The QMAX range charts, which sum up all of the funny little numbers in the seven-by-seven bi-directional matrix that also doubles as an expressway to your heart, tell us exactly what we told you back in 2000: Hudson is good, not great. Solid, not inspiring. Crafty, not overpowering. A bend but not break type, the pitcher who actually exemplifies all of those sweaty, sulfurous intangibles so often ascribed to Whisky Jack.

Tim is one of those very good-to-excellent pitchers who went through an identity crisis, starting out as a semi-wild strikeout pitcher, but hitting his stride when he lowered his K rate and his BB rate, learning how to bend but not break (and thus becoming a comic genius, at least according to Alan Alda's character in Crimes and Misdemeanors). He's not overpowering (not too many more top hit prevention games--the S12 column--than the "hit hard" column), and he's not an absolute finesse pitcher, though in some of those years he's well into the Tommy John family of hurlers.

He's a sly, resourceful tweener, a guy who (in the most hated parlance of baseball known to mom's cellar-dwellers...) "knows how to win."
Figures in orange are career highs; figures in yellow are career lows;
figures in purple represent extremes in categories (Power Precipice
and Tommy John" that aren't directly related to performance values.

And if he wins 250 games he will probably get into the Hall someday, especially if his WPCT stays above .600.

But what about his actual value? Well, the QMAX "bottom line" is what we call the QWP (pronounced "quip"...as you might expect...it stands for "QMAX Winning Percentage") which gives you what this probabilistic method calculates as the derived value of the starting pitcher. That figure (.570) is definitely under the threshold of a Hall of Famer, but it's a very solid number that is in the same neighborhood as nearly two dozen starting pitchers who are in the Hall of Fame.

The part we like about it, though, has nothing to do with the Hall of Fame, or any of the other "value approaches" that are bandied about like a bag of jelly beans that's come open as it's being tossed across the room.


There's another way to approximate a pitcher's "real" winning percentage, which is to take his WPCT and divide it by his team's winning percentage, then normalize to .500. When we do that for Hudson, we get .657/.554*.5 = .593.

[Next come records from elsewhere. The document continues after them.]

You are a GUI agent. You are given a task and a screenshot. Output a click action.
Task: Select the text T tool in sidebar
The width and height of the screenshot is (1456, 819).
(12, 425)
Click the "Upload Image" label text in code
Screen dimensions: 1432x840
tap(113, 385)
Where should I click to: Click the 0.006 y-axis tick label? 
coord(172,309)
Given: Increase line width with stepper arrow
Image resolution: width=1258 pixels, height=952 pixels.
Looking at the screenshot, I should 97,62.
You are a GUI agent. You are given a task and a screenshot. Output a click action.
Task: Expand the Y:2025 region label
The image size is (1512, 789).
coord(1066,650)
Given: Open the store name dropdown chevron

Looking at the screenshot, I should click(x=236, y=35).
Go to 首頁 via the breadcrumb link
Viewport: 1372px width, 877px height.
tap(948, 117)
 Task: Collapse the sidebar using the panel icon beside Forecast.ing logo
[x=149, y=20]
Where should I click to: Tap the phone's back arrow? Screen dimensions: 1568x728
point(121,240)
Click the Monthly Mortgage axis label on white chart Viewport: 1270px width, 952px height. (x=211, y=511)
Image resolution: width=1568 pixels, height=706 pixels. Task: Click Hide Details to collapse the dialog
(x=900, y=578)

But QMAX also calculates and uses the overall team winning percentage for the games started by the starting pitcher, not just his own decisions. When we add all that up for Tim (all 411 starts thus far), his teams--the A's and the Braves--are 259-152 when he starts. That's a .630 WPCT.  When we perform the same calculation as above, but substituting the team WPCT for Hudson's personal WPCT, we get: .630/.554*.5= .569.

Tim's career QMAX winning percentage (QWP)--as you'll see above--is .570.

Now they're not all that dead on...but it's something to ponder, even if you are overly enamored with wins/WPCT or overly convinced of the "what is it good for" of WAR. QMAX is, indeed, that churnin' urn of counter-intuitive, probabilistic insight into the value of a starting pitcher--and the shape of that value to boot.